Restate, exactly and without pictures, the lines from the start of the listing below through the line holding "SM-veckan (430, 2295)".

Data for analysis
=-=-=-=-=
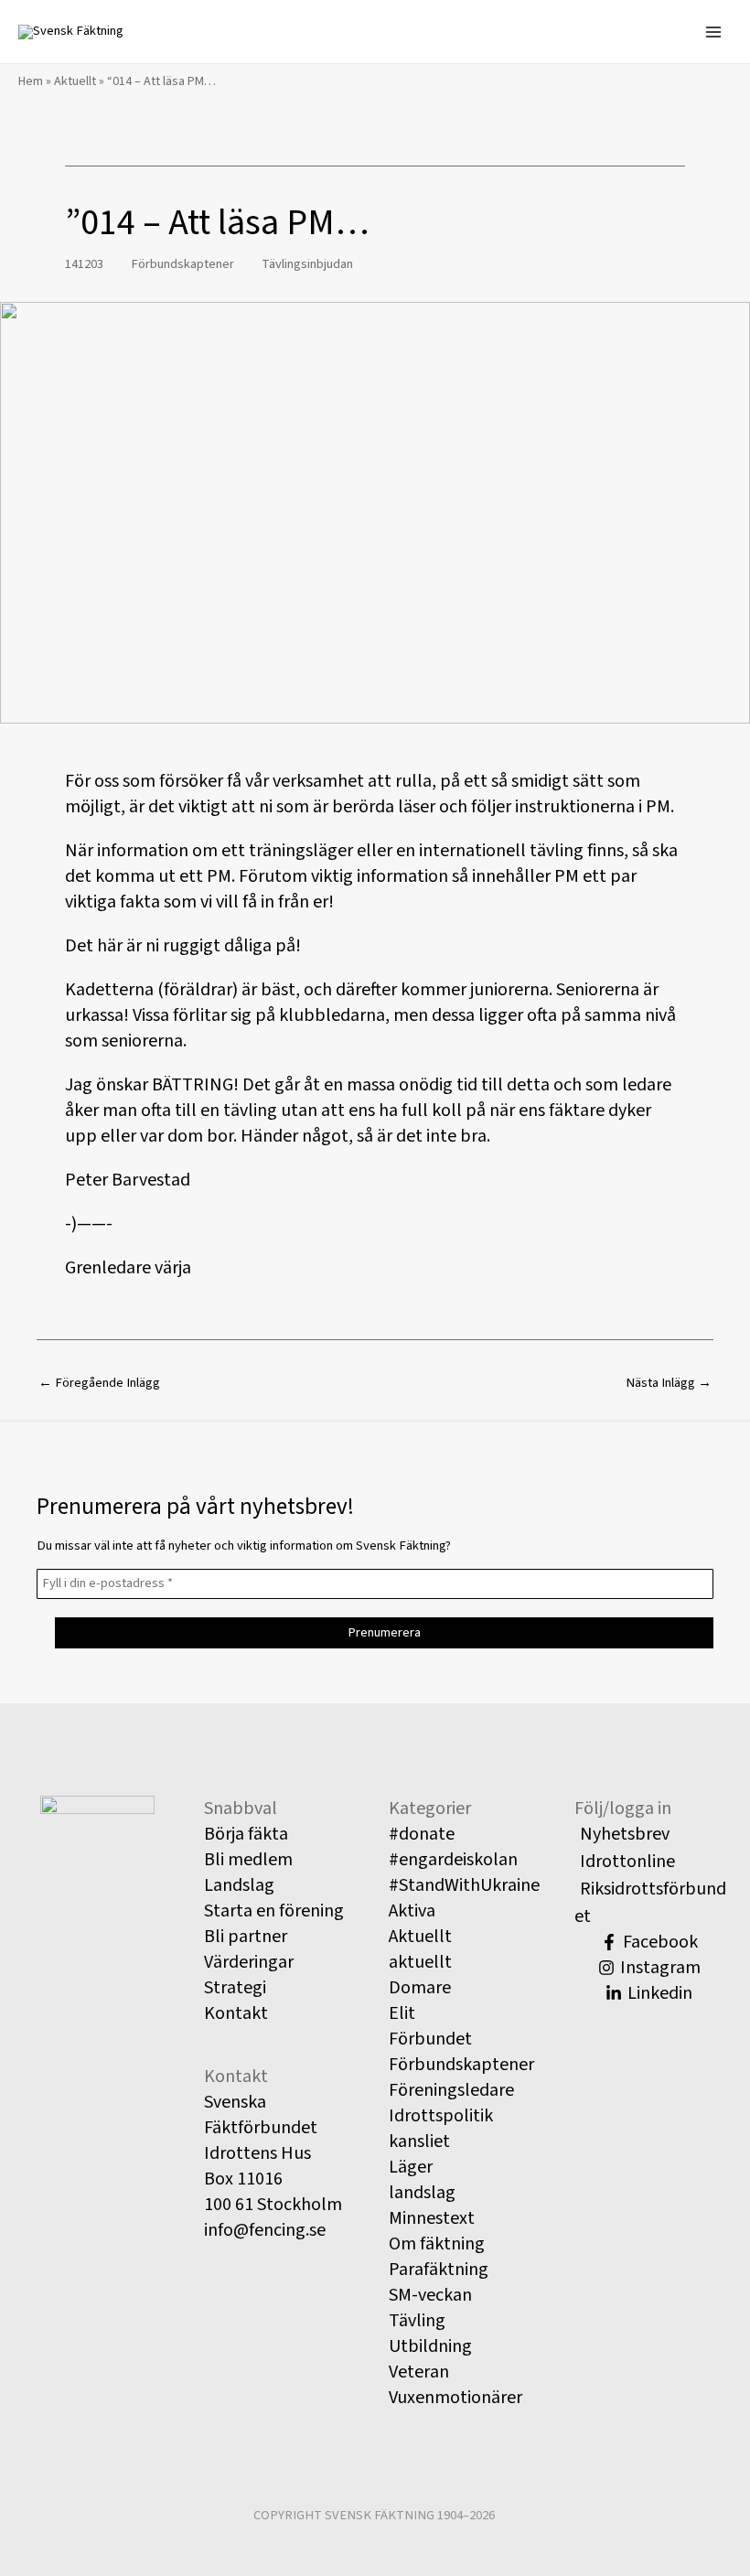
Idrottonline (627, 1861)
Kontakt (236, 2013)
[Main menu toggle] (713, 31)
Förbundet (430, 2039)
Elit (402, 2013)
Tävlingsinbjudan (307, 264)
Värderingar (249, 1962)
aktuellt (420, 1962)
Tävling (417, 2321)
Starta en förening (274, 1911)
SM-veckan (430, 2295)
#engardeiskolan (453, 1860)
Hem (30, 81)
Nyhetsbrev (625, 1834)
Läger (411, 2167)
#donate (422, 1834)
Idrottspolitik (441, 2116)
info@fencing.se (265, 2230)
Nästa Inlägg (669, 1382)
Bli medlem (248, 1860)
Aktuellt (75, 81)
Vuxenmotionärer (455, 2397)
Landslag (239, 1885)
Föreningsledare (451, 2090)
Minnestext (432, 2218)
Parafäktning (438, 2269)
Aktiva (412, 1911)
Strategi (235, 1988)
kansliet (419, 2141)
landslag (422, 2193)
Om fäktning (437, 2244)
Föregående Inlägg (99, 1382)
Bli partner (245, 1936)
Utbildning (430, 2346)
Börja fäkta (246, 1834)
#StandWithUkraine (464, 1885)
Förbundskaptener (182, 264)
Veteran (419, 2372)
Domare (420, 1988)
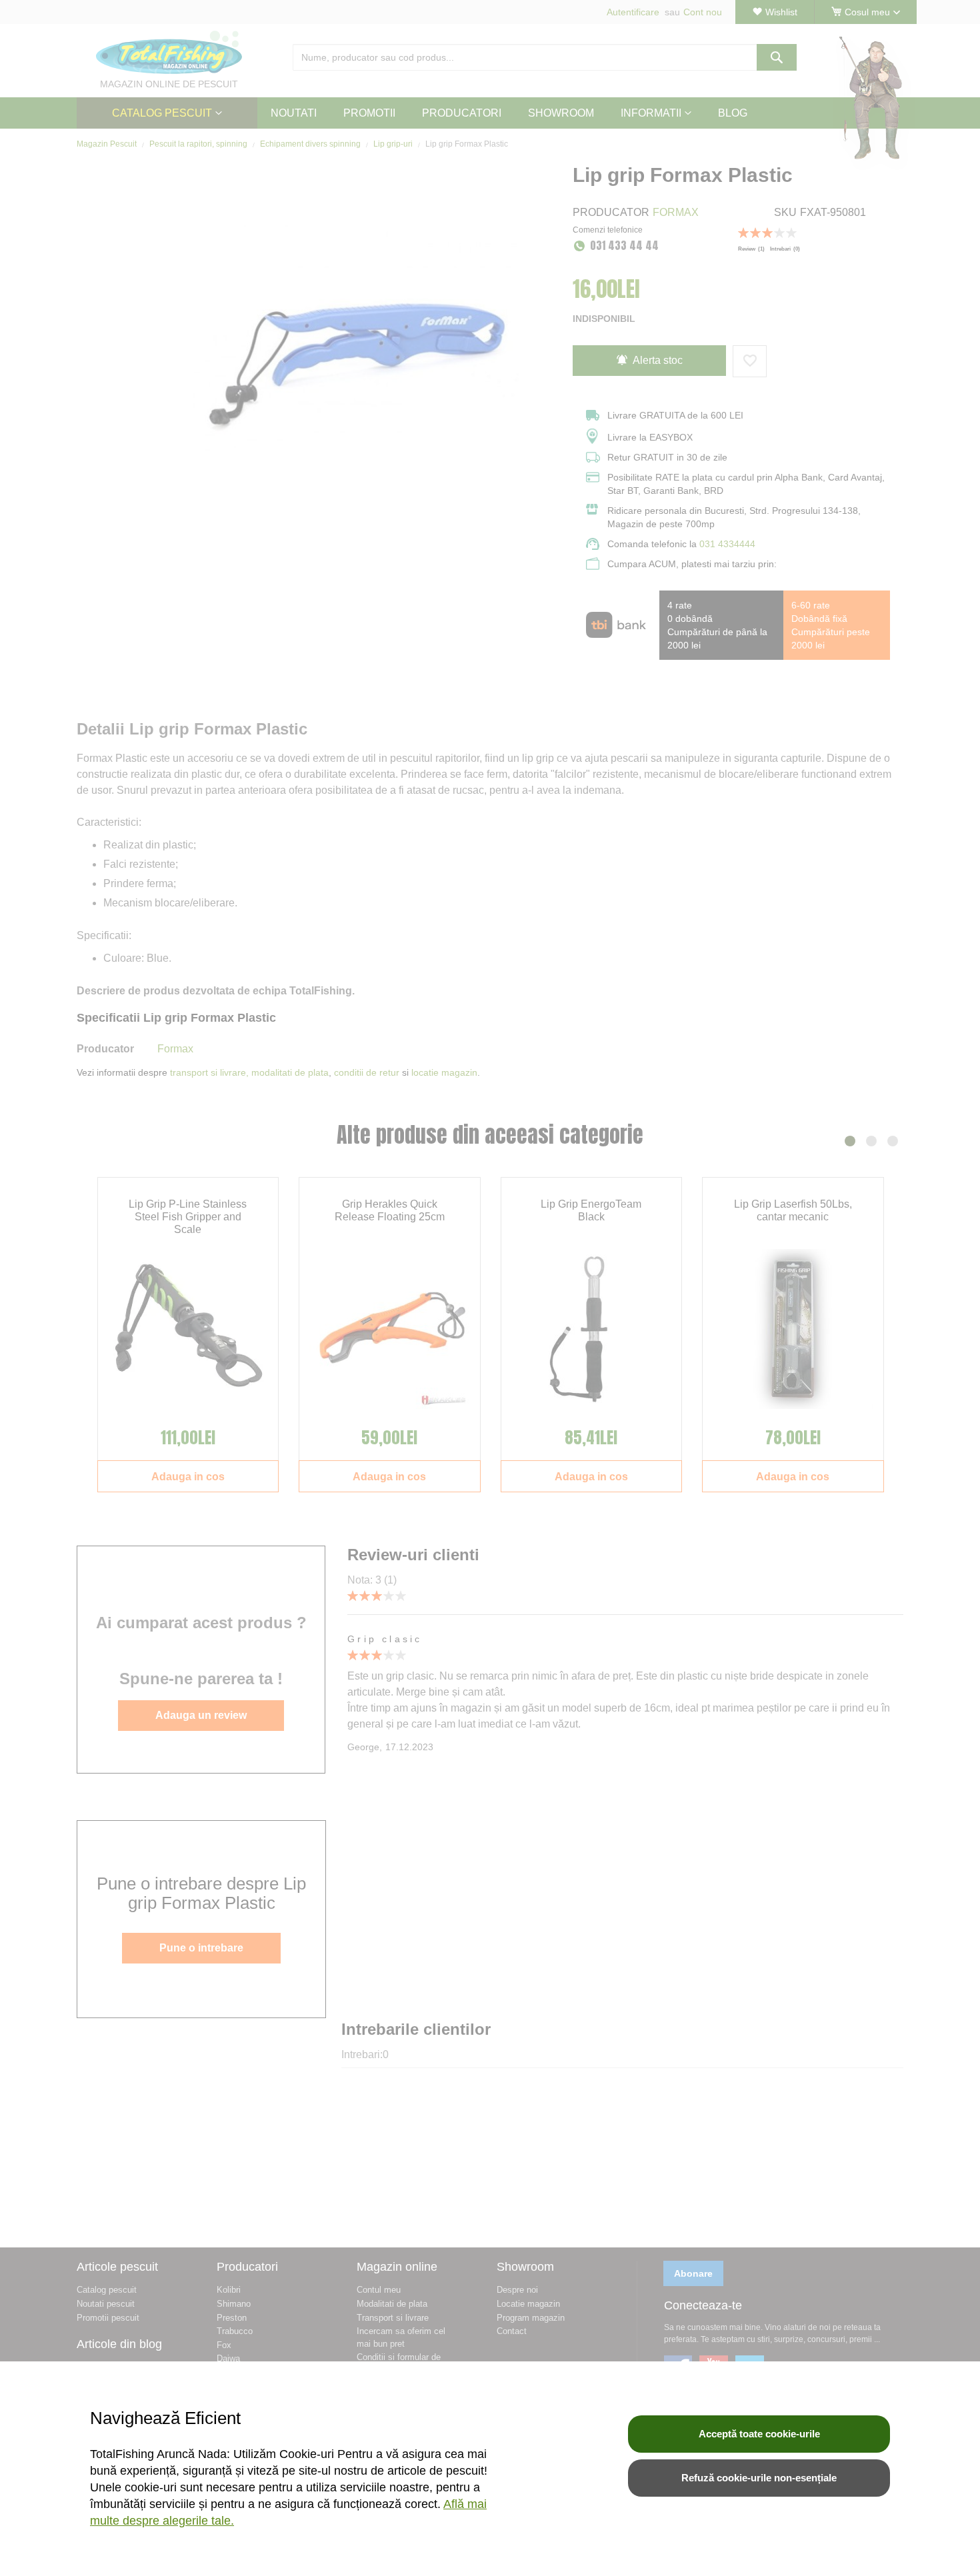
=-=-=-=-=
Response area
Idrottonline (627, 1861)
Kontakt (236, 2013)
[Main menu toggle] (713, 31)
Förbundet (430, 2039)
Elit (402, 2013)
Tävlingsinbjudan (307, 264)
Värderingar (249, 1962)
aktuellt (420, 1962)
Tävling (417, 2321)
Starta en förening (274, 1911)
SM-veckan (430, 2295)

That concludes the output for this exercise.